Mirror Image: The Nature of Looking Good
After performing their cleansing rituals, Joe and Jo College usually take part in rituals of self-inspection and self-improvement in front of a mirror. The word “mirror” itself comes from the Latin root mirari—to admire—making a mirror, at its root, a meeting place for a mutual admiration society of one.
Yet while its smooth surface simply reflects the images of objects, a mirror also performs cultural work, reflecting the patterns of American society. It is a visual echo, and, like television, a way of seeing—and not seeing.
As a matter of physics, most mirrors reflect exactly the patterns of light and shade that hit them. But as a matter of culture, there can be significant distortions, because mirrors reflect not just the way we are but also the ways we hope (or fear) to be. For example, when we look at a mirror in the morning, we are trained by years of advice and advertising to see not just our own reflection, but also its relationship to ideal images in magazines or on TV. We are trained to focus on particulars: We don’t usually see the whole picture because we’re concentrating on so-called problem areas that popular culture has pinpointed for us. One student’s mirror highlights his pimples and the size of his nose, while another’s magnifies her worry about her makeup and hair. Mirrors permit us to objectify ourselves, to look at ourselves as others see us, rather than as we truly are. American culture teaches us to be attractive, and to dress for success, and the mirror provides the final exam to see if we have succeeded.

- _Challenge a_
Rewrite the mirror essay between "Mirror Image: The" and "seeing—and not seeing.", inclusive, with "Joe and Jo College" replaced by "the average student".

- _Data lines_
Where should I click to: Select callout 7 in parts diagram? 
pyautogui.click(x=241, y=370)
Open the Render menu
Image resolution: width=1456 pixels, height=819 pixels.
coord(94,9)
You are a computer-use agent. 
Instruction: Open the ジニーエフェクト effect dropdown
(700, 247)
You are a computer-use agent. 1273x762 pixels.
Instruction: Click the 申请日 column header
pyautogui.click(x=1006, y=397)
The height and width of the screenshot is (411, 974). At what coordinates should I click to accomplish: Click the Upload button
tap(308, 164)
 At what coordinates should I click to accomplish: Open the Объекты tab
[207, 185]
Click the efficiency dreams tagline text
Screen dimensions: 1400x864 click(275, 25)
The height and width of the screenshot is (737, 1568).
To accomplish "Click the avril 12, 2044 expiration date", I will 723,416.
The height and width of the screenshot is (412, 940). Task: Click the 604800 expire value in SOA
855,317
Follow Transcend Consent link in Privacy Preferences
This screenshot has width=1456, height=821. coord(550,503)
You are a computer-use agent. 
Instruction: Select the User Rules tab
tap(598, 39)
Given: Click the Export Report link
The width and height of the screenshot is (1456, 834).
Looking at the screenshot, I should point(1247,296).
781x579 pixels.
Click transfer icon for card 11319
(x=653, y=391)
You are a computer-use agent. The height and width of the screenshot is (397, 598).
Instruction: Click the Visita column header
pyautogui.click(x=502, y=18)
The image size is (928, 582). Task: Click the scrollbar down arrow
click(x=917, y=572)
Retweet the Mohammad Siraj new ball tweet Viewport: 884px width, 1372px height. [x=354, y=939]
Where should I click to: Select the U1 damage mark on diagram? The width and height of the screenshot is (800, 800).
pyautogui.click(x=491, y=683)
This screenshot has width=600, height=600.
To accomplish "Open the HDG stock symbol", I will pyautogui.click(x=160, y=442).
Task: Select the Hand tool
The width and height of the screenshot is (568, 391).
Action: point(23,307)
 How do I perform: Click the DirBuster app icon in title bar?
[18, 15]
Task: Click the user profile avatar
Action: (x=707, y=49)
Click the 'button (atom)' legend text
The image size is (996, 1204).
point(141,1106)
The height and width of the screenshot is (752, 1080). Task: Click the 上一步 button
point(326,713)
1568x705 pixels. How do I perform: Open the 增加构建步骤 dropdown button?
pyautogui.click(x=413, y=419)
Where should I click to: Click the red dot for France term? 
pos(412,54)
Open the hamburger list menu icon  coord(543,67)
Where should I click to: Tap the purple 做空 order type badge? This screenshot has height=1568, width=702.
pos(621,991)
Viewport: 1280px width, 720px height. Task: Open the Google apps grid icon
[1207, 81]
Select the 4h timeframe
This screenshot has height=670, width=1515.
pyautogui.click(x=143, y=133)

- _Challenge b_
Reproduce the rows between the lines holding "The height and width of the screenshot is (752, 1080)." and "pos(621,991)", inclusive, requests and all, and raise every coordinate in the answers by 51.

- _Solution a_
Mirror Image: The Nature of Looking Good
After performing their cleansing rituals, the average student usually take part in rituals of self-inspection and self-improvement in front of a mirror. The word “mirror” itself comes from the Latin root mirari—to admire—making a mirror, at its root, a meeting place for a mutual admiration society of one.
Yet while its smooth surface simply reflects the images of objects, a mirror also performs cultural work, reflecting the patterns of American society. It is a visual echo, and, like television, a way of seeing—and not seeing.

- _Solution b_
The height and width of the screenshot is (752, 1080). Task: Click the 上一步 button
point(377,764)
1568x705 pixels. How do I perform: Open the 增加构建步骤 dropdown button?
pyautogui.click(x=464, y=470)
Where should I click to: Click the red dot for France term? 
pos(463,105)
Open the hamburger list menu icon  coord(594,118)
Where should I click to: Tap the purple 做空 order type badge? This screenshot has height=1568, width=702.
pos(672,1042)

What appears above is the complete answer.